7 – É importante uma política estadual de enfrentamento a prostituição infanto-juvenil e para tanto é necessário mapear os pontos de prostituição assim como desenvolver ações concretas com os municípios de fronteiras ou com forte atividade turística;
8 – Na esteira da formação, avançar na operação do direito da criança e do adolescente requer formação permanente dos operadores deste direito em nosso estado. Daremos uma contribuição a este assunto, quando ousamos aprovar e assegurar orçamentariamente uma política de formação permanente dos operadores do direito. Aprovar é importante, mas é essencial a alocação de recursos nos orçamentos públicos para esta finalidade.
9 – É urgente também que o Estado aprofunde a política de contextualização da suas políticas com a realidade do semi-árido baiano, que cobre a maioria de nossos municípios. Conhecer esta região, incentivando estudos e focar políticas públicas contextualizadas é passo significativo para alterar os índices sociais que atingem a criança e o adolescente do nosso semi-árido, conforme as pesquisas que mostram a violação de direito elementar nesta região. Sem dúvida, promover políticas sociais é um dos remédios mais eficazes contra a violência. Assim, criar espaços de lazer, cultura e esportes nos municípios baianos evitará que as crianças e os adolescentes vejam os bares como sua única opção de diversão, como é a realidade atual, principalmente dos bairros mais pobres do nosso Estado. Termos ações concretas de promoção da cultura, esporte e do lazer para criança e adolescente exige-se pensar como utilizar os prédios públicos ociosos, as escolas públicas e os espaços das entidades não governamentais para desenvolver ações de cultura, esporte e lazer que promovam este direito como essencial para o desenvolvimento humano da criança e do adolescente.
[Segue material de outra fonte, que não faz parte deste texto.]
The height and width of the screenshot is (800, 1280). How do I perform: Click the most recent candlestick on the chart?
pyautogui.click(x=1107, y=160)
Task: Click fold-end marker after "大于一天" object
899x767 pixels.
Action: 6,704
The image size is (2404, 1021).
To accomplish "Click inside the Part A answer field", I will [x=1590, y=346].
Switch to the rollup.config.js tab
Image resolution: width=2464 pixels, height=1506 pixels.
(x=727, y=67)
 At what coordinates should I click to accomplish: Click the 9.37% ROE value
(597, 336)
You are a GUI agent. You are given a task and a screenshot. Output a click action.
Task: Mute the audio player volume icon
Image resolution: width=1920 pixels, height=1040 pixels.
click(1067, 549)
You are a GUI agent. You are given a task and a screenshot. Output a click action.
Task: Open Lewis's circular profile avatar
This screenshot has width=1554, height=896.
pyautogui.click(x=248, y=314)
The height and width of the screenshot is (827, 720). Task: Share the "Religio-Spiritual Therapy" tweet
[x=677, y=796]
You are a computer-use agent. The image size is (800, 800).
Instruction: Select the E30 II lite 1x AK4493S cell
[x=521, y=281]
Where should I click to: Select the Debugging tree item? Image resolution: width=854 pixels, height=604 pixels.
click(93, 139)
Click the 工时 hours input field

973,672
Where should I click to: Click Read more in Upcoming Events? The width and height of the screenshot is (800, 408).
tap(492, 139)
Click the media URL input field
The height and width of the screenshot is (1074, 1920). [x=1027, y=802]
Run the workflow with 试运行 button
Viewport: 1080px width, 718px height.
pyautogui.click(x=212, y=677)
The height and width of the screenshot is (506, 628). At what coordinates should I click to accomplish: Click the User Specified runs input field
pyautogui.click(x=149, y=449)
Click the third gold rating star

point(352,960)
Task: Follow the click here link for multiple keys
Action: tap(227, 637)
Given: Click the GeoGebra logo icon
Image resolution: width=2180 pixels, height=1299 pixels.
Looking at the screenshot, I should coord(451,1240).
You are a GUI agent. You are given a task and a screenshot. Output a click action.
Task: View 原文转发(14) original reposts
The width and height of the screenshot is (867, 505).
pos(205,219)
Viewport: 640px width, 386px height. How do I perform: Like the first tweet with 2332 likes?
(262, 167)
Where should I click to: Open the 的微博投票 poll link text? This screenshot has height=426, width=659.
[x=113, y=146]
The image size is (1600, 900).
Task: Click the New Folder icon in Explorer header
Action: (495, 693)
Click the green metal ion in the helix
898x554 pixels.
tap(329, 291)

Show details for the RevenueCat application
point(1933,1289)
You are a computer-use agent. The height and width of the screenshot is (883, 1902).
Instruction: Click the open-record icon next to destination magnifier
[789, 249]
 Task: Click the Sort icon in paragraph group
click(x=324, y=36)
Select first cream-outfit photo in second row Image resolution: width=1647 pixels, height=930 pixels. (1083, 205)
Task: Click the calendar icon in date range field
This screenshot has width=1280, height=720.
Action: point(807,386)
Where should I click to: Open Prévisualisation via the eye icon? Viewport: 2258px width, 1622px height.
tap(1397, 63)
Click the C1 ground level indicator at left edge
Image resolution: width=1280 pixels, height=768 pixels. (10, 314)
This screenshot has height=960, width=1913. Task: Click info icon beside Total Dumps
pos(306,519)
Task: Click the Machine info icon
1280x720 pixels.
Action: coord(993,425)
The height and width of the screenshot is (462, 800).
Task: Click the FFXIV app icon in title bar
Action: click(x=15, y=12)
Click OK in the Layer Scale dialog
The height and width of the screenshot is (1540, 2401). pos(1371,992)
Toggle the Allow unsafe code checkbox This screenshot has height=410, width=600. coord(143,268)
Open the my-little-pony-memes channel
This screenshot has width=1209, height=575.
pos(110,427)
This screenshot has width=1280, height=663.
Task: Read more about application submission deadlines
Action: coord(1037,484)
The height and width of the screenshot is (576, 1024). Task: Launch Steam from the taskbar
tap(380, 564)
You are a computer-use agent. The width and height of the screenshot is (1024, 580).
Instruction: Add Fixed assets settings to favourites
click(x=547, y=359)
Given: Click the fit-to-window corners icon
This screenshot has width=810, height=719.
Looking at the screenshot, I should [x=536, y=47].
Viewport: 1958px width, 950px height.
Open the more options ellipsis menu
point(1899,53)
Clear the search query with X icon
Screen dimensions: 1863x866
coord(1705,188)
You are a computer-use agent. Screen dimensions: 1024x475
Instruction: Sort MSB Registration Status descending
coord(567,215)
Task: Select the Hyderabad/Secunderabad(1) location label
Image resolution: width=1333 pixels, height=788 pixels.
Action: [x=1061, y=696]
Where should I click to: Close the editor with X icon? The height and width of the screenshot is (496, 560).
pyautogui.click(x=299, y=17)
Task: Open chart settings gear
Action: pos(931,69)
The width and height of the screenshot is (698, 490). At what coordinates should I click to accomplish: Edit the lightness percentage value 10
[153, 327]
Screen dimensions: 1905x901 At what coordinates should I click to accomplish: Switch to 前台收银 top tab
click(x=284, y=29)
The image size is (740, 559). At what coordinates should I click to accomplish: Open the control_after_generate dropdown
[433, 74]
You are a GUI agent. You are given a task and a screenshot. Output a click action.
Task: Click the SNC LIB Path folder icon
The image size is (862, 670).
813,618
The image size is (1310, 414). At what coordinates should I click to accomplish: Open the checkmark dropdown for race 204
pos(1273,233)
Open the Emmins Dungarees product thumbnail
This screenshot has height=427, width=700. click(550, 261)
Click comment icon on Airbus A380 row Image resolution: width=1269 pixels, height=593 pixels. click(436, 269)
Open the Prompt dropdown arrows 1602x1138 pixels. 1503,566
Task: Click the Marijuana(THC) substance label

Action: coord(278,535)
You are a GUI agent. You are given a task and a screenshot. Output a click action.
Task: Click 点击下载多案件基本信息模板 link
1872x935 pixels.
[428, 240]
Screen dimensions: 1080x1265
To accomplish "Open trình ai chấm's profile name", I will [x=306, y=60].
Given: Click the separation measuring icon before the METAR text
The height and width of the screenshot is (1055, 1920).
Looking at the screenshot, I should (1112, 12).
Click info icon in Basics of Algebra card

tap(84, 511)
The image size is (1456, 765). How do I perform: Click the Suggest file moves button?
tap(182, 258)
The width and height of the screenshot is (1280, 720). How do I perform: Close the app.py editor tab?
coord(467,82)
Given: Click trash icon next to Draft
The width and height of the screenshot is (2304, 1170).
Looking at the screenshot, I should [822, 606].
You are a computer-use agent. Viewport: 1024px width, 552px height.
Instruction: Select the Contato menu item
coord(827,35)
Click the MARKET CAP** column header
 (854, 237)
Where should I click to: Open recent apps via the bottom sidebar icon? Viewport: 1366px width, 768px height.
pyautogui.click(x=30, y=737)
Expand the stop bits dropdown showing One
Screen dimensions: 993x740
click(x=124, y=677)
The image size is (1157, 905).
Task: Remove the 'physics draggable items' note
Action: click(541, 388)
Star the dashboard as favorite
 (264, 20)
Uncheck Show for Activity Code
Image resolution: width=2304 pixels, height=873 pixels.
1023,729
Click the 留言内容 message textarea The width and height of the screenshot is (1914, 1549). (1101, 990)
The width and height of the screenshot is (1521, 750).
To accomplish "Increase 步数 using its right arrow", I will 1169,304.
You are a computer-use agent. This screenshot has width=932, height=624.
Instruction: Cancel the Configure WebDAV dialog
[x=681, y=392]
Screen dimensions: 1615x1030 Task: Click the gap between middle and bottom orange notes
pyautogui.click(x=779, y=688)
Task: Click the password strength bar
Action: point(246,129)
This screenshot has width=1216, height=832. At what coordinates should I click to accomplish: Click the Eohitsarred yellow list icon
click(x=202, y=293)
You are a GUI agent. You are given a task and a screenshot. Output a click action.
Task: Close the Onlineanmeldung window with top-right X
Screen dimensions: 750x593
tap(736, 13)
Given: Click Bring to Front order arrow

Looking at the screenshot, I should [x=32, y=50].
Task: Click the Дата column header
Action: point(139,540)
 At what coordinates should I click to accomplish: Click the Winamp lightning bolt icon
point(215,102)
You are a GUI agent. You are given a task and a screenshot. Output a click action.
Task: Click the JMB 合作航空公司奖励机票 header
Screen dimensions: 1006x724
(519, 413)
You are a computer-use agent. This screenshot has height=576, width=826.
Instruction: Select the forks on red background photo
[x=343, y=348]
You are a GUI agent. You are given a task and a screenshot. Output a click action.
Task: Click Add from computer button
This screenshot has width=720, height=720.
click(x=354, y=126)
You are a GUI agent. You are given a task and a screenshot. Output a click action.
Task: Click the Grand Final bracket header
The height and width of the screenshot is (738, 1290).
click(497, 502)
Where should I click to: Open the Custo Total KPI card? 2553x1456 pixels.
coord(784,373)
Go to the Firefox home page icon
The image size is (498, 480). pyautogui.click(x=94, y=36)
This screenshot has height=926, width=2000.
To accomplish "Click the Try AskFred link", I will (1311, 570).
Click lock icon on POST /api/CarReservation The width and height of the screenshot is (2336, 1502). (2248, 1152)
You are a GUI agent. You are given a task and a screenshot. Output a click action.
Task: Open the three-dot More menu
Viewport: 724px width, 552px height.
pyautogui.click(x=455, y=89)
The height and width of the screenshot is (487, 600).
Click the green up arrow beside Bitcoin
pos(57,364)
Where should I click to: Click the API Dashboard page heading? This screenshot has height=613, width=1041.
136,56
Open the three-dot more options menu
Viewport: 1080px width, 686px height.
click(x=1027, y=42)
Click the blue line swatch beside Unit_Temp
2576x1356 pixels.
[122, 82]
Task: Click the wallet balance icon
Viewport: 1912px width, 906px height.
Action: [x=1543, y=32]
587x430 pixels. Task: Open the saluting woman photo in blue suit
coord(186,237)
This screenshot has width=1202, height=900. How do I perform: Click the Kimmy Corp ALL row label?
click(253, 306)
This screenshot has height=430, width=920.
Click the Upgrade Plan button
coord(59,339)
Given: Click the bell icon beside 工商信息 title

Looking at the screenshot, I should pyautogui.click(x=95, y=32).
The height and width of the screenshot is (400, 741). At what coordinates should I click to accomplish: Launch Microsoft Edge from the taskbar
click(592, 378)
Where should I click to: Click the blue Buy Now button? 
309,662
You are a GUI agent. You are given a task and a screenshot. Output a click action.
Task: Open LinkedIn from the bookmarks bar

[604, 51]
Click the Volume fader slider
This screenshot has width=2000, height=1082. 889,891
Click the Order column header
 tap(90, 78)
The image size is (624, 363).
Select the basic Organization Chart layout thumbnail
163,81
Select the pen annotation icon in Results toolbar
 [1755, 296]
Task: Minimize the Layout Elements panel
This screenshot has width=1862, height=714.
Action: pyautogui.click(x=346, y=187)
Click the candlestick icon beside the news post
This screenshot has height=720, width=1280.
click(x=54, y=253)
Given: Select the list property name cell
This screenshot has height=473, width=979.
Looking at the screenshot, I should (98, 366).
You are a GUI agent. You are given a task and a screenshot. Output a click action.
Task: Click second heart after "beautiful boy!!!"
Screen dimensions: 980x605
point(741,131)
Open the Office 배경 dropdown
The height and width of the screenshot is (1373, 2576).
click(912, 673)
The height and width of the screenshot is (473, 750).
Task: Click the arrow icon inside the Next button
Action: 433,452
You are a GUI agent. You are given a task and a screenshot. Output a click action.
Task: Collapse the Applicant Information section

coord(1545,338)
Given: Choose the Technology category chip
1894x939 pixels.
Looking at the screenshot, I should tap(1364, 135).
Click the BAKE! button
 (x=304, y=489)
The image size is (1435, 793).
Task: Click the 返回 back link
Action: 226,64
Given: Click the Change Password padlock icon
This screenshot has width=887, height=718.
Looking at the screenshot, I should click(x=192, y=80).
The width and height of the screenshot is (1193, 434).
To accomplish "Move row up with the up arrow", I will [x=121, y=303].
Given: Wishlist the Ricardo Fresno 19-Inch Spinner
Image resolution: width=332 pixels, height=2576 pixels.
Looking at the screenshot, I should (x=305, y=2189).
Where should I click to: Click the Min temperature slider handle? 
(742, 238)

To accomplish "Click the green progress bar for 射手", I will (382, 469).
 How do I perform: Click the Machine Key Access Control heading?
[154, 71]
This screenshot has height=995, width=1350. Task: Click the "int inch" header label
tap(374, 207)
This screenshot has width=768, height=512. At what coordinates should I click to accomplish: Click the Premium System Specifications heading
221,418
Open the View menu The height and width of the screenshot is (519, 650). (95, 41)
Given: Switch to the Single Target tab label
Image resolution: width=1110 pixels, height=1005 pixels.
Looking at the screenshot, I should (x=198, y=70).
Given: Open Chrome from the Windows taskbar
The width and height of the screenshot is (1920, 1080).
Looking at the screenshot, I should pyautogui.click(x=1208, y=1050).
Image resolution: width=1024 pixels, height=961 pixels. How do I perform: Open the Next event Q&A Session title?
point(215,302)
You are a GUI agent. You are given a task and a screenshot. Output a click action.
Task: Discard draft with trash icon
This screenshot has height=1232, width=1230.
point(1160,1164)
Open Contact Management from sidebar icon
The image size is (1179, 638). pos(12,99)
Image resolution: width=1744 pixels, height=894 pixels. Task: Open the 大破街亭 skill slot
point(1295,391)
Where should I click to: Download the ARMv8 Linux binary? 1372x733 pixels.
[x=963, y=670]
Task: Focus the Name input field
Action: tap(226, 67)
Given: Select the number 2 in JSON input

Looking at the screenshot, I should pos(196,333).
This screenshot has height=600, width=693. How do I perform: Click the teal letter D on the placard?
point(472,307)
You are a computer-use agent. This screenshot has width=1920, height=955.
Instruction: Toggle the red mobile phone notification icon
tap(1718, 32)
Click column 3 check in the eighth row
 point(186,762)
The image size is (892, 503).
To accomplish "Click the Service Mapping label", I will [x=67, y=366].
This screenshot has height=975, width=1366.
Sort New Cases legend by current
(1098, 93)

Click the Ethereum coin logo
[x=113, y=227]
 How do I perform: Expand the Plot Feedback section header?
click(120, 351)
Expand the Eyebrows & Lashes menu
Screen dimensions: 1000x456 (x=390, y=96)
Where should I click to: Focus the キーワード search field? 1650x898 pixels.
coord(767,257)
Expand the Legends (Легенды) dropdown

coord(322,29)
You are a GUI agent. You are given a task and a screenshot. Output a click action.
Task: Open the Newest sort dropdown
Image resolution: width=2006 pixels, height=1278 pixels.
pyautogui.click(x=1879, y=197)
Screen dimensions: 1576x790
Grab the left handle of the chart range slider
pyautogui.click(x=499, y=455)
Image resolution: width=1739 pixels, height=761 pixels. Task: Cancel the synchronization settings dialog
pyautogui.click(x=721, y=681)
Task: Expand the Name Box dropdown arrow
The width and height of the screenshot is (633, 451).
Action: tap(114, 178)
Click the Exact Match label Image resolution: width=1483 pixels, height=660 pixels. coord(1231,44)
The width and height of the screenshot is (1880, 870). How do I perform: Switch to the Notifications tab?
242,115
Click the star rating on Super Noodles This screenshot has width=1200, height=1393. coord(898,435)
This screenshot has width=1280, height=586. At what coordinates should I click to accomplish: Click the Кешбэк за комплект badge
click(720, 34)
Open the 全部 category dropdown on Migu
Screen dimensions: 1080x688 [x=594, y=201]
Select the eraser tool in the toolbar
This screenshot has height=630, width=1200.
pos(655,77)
10 – Por fim, queremos destacar a necessidade urgente de projetos na área de levantamento de dados sobre a realidade social no estado da criança e do adolescente. Termos estatísticas confiáveis é passo fundamental para focalizar ações e garantir efetividade e eficácia, inclusive com potencialização do fundo público. Fazemos política pública ainda de forma espontânea e por isto desperdiçamos muito tempo e recursos financeiros e humanos. Devemos comprometer as universidades, a Secretaria de Planejamento e a SEI no compromisso de produzir dados sobre a realidade da criança e do adolescente no estado. É claro também que isto não deve dispensar o financiamento de entidades que tem credibilidade no levantamento de dados.
11 – Terminando é urgente que o Governo Estadual encontre uma forma de financiar a estruturação dos Conselhos Tutelares e de Direitos, para que possamos ter estes órgãos funcionando de fato em nosso estado, já que a situação deles é deplorável na maioria dos municípios, onde falta-se questões mínimas para o desempenho da função: um local, linha telefônica, recursos humanos e internet. Entendemos que o governo deve criar uma estratégia de condicionar o repasse de recursos/impostos estaduais a municípios que cumprirem com a responsabilidade de garantir o funcionamento autônomo dos Conselhos Tutelares e Municipais, bem como dos Fundos de Criança e Adolescente, com fundos.
O exposto acima exige-se planejamento. Assim, devemos trabalhar na Elaboração e aprovação do Plano Decenal estadual dos direitos da criança e do adolescente, que seja assumido pelo Poder Público e pela sociedade baiana e que de fato caminhem para garantir o cumprimento do direito da criança e do adolescente no estado. Criança não pode ser futuro, porque este é construção do presente. Criança e adolescente precisa ser presente e presente nos orçamentos públicos.
* Conselheiro Estadual dos Direitos da Criança e do Adolescente – Bahia e Coordenador Executivo do IDESAB.